Observers in Western Europe with small telescopes and larger binoculars keen for something to view on the last weekend of the year should look no further than the waxing gibbous Moon as it occults (passes in front of) a number of naked-eye stars in the Hyades open star cluster in the constellation of Taurus.
This occultation bonanza starts with the disappearance of magnitude +3.7 star gamma (γ) Tauri just before the onset of nautical dusk on Saturday, 30 December in the British Isles. For observers in London, the star slips behind the dark limb of the advancing Moon at 5:05pm, or 5:11pm in Edinburgh. Observers near the centre of the UK will see the occultation of γ Tauri close to 5:08pm.
There is a little wait until the turn of the next star, slightly fainter 75 Tauri. This magnitude +5.0 body disappears at the dark limb of the 12-day-old gibbous Moon close to 9:20pm in both London and Edinburgh, or 9:18pm for those nearer the heart of the British Isles.
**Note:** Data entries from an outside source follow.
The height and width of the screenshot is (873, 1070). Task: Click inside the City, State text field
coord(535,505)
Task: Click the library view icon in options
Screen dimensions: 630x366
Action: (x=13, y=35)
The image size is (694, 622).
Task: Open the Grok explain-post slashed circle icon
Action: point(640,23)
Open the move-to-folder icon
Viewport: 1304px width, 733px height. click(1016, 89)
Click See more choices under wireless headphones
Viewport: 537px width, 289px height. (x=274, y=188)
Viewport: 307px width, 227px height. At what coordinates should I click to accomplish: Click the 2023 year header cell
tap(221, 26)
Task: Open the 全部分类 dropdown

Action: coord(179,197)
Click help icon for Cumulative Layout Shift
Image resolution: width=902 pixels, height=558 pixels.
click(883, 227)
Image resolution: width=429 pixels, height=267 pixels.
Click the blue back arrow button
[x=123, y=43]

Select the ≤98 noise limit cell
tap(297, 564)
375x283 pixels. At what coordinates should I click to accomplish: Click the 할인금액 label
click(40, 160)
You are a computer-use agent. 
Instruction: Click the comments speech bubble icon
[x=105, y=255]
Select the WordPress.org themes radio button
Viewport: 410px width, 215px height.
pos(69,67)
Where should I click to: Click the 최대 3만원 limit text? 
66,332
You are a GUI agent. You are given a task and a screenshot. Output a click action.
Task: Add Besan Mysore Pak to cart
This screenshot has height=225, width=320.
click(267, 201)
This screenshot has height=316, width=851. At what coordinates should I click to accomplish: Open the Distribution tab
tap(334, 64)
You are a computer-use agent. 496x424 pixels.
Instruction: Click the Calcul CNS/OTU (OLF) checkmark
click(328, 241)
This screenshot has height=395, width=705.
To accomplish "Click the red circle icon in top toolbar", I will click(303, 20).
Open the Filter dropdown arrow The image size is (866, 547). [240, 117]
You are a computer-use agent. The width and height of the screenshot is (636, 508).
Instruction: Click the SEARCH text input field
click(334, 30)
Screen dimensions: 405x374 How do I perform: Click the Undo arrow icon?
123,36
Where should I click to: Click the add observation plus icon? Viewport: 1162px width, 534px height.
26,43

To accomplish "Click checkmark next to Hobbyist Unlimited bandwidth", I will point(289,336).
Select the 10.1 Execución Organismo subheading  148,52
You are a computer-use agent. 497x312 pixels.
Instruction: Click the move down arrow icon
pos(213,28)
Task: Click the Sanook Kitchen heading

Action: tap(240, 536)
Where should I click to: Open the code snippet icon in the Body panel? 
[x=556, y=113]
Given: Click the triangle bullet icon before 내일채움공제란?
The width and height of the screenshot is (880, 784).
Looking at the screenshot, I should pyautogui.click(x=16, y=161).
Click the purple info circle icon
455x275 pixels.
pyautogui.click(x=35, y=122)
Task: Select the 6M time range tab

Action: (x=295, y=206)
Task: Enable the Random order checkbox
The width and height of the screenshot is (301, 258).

Next up its the turn of magnitude +4.8 star HIP 21029, destined to wink out of view as the Moon glides over it at 10:26pm and 10:46pm for observers in Edinburgh and London, respectively. For the centre of the UK, HIP 21029 is swallowed by the lunar orb close to 10:30pm.
For those prepared to stay up beyond midnight, the best is saved for last. In its final occultation of the year, first-magnitude star Aldebraran, the primary luminary of the constellation of Taurus, slips behind the Moon shortly after 1:01am on 31 December as seen from Edinburgh, at 1:05am from the heart of the British Isles, and just before 1:14am as seen from London.
If you have the stamina and clear skies, Aldebaran reappears at the Moon’s bright limb shortly before 1:57am on Sunday morning as seen from Edinburgh and the centre of the UK, flashing back into view just after 1:59am as seen from London. Please note that all dates and times given in this article are Greenwich Mean Time.